A Literary Feast: Recreating 10 Fictional Meals in Brooklyn
“Under cover of the clinking of water goblets and silverware and bone china, I paved my plate with chicken slices. Then I covered the chicken slices with caviar thickly as if I were spreading peanut butter on a piece of bread. Then I picked up the chicken slices in my fingers one by one, rolled them so the caviar wouldn’t ooze off and ate them…Then I tackled the avocado and crabmeat salad.”
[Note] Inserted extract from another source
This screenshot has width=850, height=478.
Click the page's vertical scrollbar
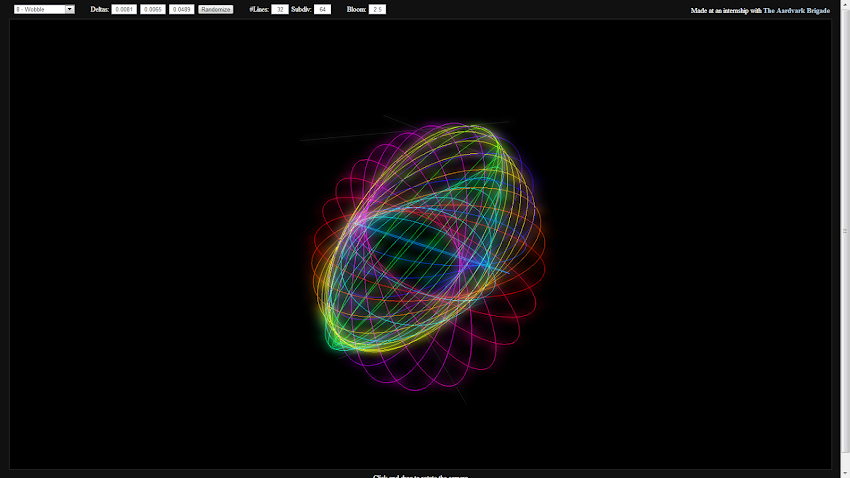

The luncheon that Esther Greenwood attends as a Mademoiselle intern takes place in 1953 and, as such, includes food, like avocado halves stuffed with crab salad and cold poached chicken, that would be hard to find on the menu of a restaurant in Brooklyn today. But you know, this is really about the spirit of things, not about following a recipe to the absolute letter, and so in the spirit of Esther Greenwood and her love for adventurous eating and unorthodox food combinations (she also loved nothing more than “to eat avocados by melting grape jelly and french dressing together in a saucepan and filling the cup of the pear with the garnet sauce”), I think Lulu & Po, with its eclectic mix of small plates that all make perfect sense together, is the right place to go. Order the avocado with crème fraîche, lime, and a chili peanut picada, and don’t worry about the lack of crabmeat—Esther and the rest of the interns all suffered sever food poisoning because of it. Then, rather than what were probably watery, tasteless chicken cutlets, indulge in the crackling-skinned, iron-pressed chicken that doesn’t even need caviar spread on top of it to feel decadent and taste delicious. But if you sneak in a little jar of caviar that you picked up at Blue Apron Foods and spoon it onto each bite of chicken, well, I won’t judge you. Actually, I would straight-up applaud you. Nicely done.